Key West Diving
The waters around Key West offer some of the best scuba diving in the world. The protected marine environment of the Florida Keys National Marine Sanctuary, the wide range of bottom structures and water conditions, the only living coral reef systems in North America, and the very numerous wrecks and other man-made items that litter the bottom around the Keys all add up to a dive destination that can easily rival exotic locations found much farther from home.
One advantage Key West diving offers is the fact that it is hard to get skunked on a visit to the island. No matter what conditions may turn up during your stay, a good dive company will leverage the wide variety of available sites to seek out the best opportunities given weather conditions, water clarity, and the desires of the dive party. It is possible to find good diving nearly year-round in Key West, and the selection of schools and guide services on the island is excellent.
In addition, the great diversity of dive sites makes Key West ideal for dive groups of mixed experience levels. It is very easy to find a site where beginners can be working on their initial certification while more experienced divers find plenty of interesting things to see nearby. For example, within intermediate recreational depths of 30-75 feet, the Key West reef ecosystem offers chances to encounter hundreds of species of marine life including colorful tropical reef fish, eels, rays, turtles, and even larger fish such as Barracuda, Grouper, Jack Crevalle, and Cobia.
While the reef diving off Key West is really spectacular, one of the most noteworthy aspects of Key West diving is the huge number and variety of wrecks within range of the island. For example, the 520-foot long USNS General Hoyt S. Vandenberg, the largest wreck in the Keys, lies just 7 miles SSE of Key West at a depth of 140 feet.
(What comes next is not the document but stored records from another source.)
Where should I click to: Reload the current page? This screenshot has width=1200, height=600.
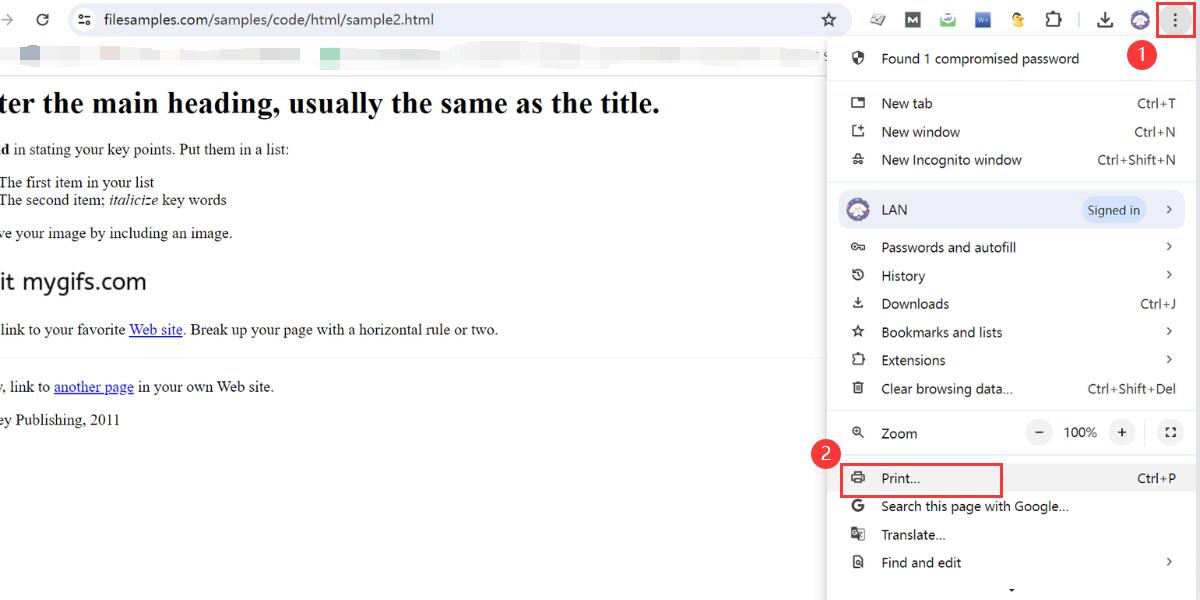pyautogui.click(x=41, y=18)
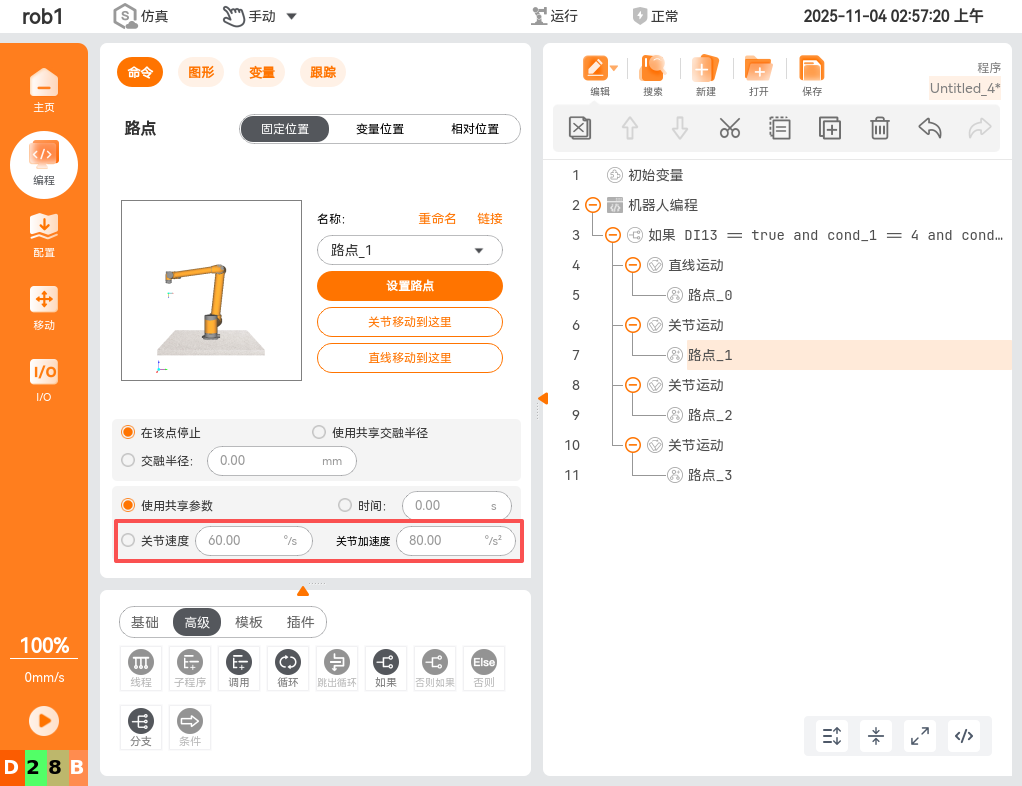
Task: Click the 关节移动到这里 button
Action: pos(409,322)
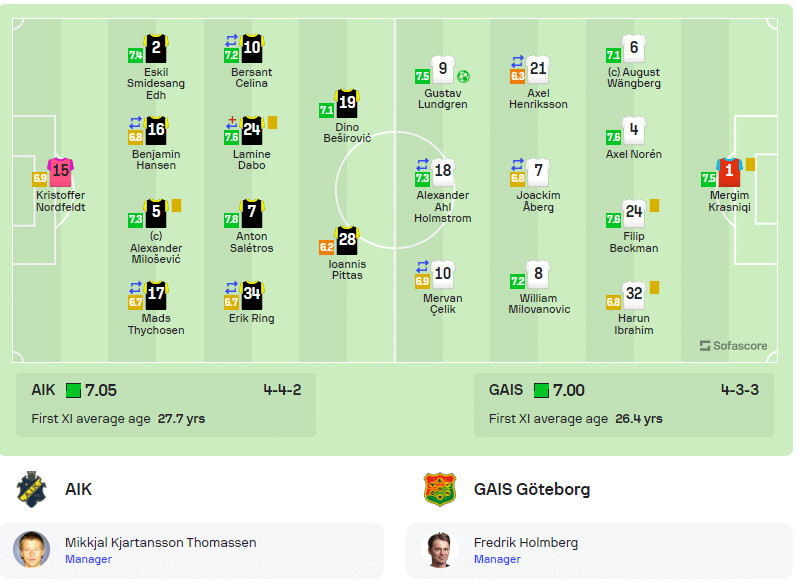Click the substitution arrows on Axel Henriksson
The image size is (797, 582).
tap(517, 62)
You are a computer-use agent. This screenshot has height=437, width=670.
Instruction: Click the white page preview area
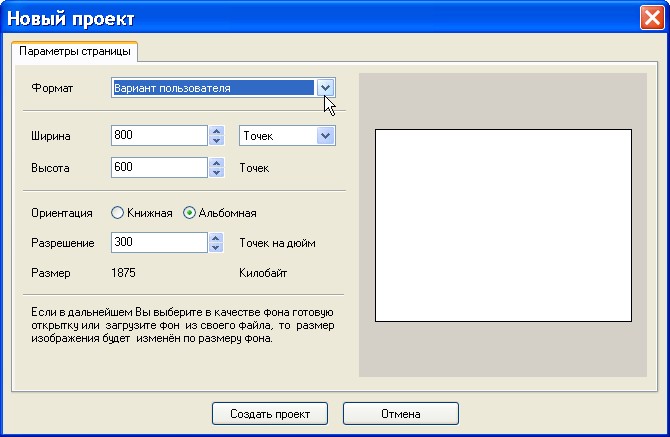pos(503,225)
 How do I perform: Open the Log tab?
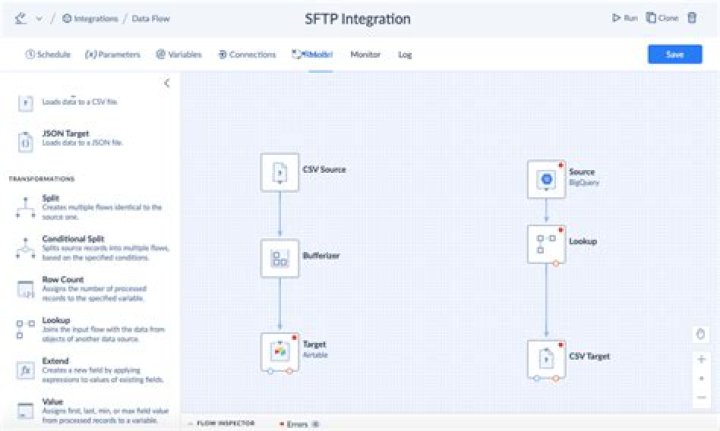click(405, 55)
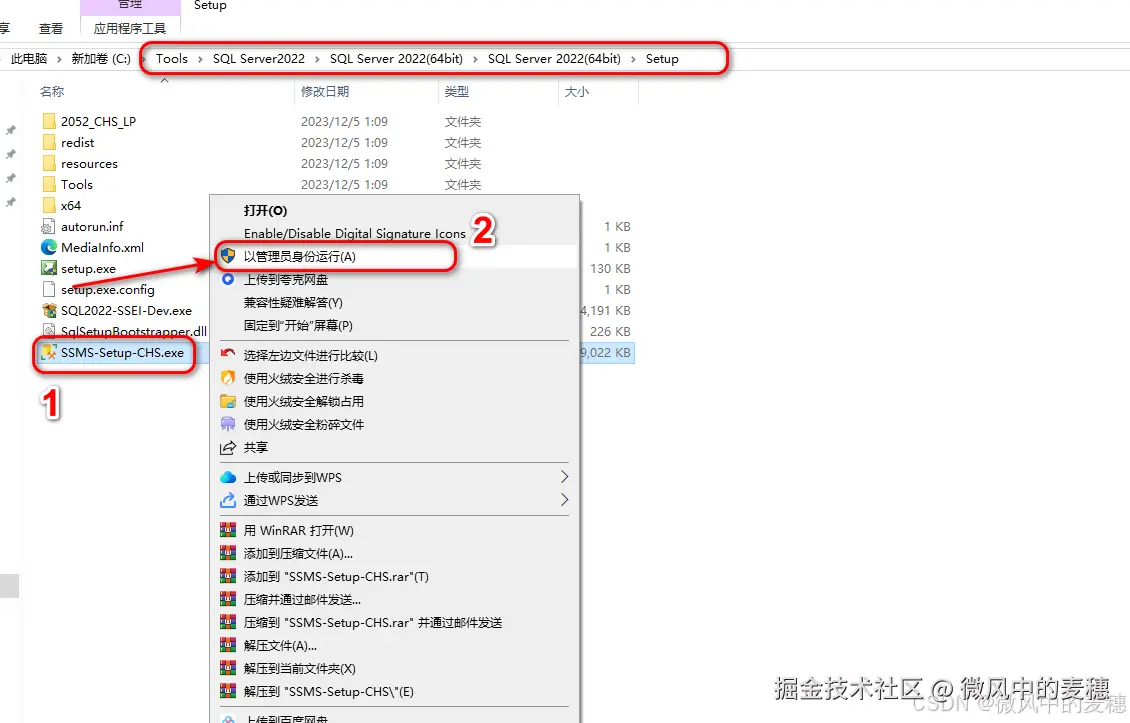Open the chevron after SQL Server2022 breadcrumb
This screenshot has width=1130, height=723.
point(318,58)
A former US Navy and Air Force missile tracking ship, troop transport, and war ship, the Vandenberg is the second largest ship ever to have been intentionally sunk for the purpose of creating an artificial reef. The multiple deck levels and the height of the ship make it a good dive site for mixed-ability parties, with depths for beginners as well as advanced divers.
Until the Vandenberg was sunk in 2009, the 187-foot Cayman Salvager steel buoy tender was the favorite wreck dive in Key West. The hull of the Salvager, with superstructure removed, was sunk in 1985 as an artificial reef and sits at a depth of 90 feet. The superstructure was sunk separately in 55 feet of water in the Gulf, and is a great dive site itself. The Cayman Salvager is famous for its huge Goliath Groupers – some of the biggest in the Keys, with some individuals estimated at over 600 pounds. The Salvager is a great site for advanced divers, and visibility is usually exceptional there.
Another great dive lies out west of the Marquesas Islands – the 110-foot “Target Ship”. It is a cargo ship that ran aground in the 1950s and was subsequently used for target practice by the Navy for many years. Sitting in only 8 feet of water, this is an ideal introductory wreck dive for beginners, or a very interesting snorkeling spot. Visibility is good, scattered all around the wreck are various shells and bombs of different shapes and sizes, and there are plenty of fish to see as well. This wreck is home to some Goliath Groupers that have become accustomed to humans and are tame enough to swim up to for a great underwater photo opportunity.
These are just three highlights of the type of dives that Key West offers, and an example of the possibilities in the area. There are literally hundreds more wrecks, and many types of sites both natural and man-made. There are more than enough to keep a diver exploring for years, so come on down and dive Key West.